§ What needs to be done: Summarize the G-8 stimulus piece in two sentences.

G-8 Calls for More Stimulus Funds


Yesterday, Reuters reported that the delinquency rate on credit card debt hit 6.6% in the first quarter of 2009. On mortgage loans, delinquencies hit 3.5%. 
I can virtually guarantee both numbers were higher in the second quarter. And I expect them to move still higher in the future. 
Unemployment will continue to rise. And even when it stops rising, it’s not going to magically reverse course, not when the U.S. economy is only growing 1% or 2% a year. 
The recession we’re possibly on the verge of exiting has been unique. It wasn’t a consumer-led recession. Rather, it was a fundamental recession brought on by weakness in the very foundations of the U.S. economy. 
You don’t wake up from this with just a hangover. You wake up without your car because you just wrecked it and your driver’s license has been suspended and you now have to take a bus wherever you want to go. 
*****That’s why the IMF and the G-8 is now calling for more stimulus packages and funds. The G-8 is meeting in Italy. The U.S. appears to be in "wait and see" mode, despite some calls for more stimulus programs. And rightfully so. The U.S. done a lot, maybe more than it should, to throw money into the system. It’s time for some others to step up and do what they can do.

§ Records provided:
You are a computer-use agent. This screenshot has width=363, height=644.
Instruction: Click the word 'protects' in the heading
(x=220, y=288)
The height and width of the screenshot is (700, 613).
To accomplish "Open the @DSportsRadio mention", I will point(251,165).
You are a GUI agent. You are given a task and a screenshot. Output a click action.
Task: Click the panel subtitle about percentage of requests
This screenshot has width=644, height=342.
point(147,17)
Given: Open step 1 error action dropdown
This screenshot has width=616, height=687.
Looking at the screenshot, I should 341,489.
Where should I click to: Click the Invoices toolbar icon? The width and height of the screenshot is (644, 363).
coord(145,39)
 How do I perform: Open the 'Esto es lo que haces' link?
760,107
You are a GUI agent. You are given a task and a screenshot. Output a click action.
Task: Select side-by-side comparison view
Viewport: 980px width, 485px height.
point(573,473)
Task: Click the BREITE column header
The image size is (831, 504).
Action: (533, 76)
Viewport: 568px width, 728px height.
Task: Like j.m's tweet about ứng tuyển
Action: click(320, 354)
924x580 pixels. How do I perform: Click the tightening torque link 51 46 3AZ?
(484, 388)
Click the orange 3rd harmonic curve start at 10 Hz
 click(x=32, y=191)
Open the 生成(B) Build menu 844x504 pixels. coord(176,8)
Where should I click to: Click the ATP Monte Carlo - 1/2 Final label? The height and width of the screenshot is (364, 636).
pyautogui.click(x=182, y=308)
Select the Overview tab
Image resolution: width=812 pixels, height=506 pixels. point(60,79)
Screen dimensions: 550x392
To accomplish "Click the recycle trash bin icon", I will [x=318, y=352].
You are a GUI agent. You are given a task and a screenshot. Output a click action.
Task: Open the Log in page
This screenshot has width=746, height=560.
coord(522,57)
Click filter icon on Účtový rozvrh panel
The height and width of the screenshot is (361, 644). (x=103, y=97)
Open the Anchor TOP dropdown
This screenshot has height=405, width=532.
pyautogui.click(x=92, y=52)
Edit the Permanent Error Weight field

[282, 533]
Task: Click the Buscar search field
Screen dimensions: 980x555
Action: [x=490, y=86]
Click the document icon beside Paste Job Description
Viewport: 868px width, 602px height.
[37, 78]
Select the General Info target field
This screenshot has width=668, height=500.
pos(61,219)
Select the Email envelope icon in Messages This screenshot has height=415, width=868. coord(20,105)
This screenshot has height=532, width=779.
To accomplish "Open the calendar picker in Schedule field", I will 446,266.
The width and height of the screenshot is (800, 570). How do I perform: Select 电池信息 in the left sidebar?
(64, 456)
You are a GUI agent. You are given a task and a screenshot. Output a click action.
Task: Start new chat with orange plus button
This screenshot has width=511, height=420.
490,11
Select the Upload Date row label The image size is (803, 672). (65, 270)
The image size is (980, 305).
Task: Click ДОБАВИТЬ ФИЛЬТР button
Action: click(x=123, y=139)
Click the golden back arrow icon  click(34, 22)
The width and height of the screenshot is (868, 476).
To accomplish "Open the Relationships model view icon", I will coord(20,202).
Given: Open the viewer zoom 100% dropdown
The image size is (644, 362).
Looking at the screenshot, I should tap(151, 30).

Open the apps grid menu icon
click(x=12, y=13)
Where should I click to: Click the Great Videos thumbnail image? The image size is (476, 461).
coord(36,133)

§ Written response: Citing first-quarter 2009 delinquency rates of 6.6% on credit card debt and 3.5% on mortgage loans, the piece expects those figures and unemployment to keep rising, and it describes the recession as a fundamental one brought on by weakness in the foundations of the U.S. economy rather than a consumer-led one. It says this is why the IMF and the G-8, meeting in Italy, are calling for more stimulus, and it backs the U.S. staying in "wait and see" mode because the U.S. has already thrown a lot of money into the system and others should step up.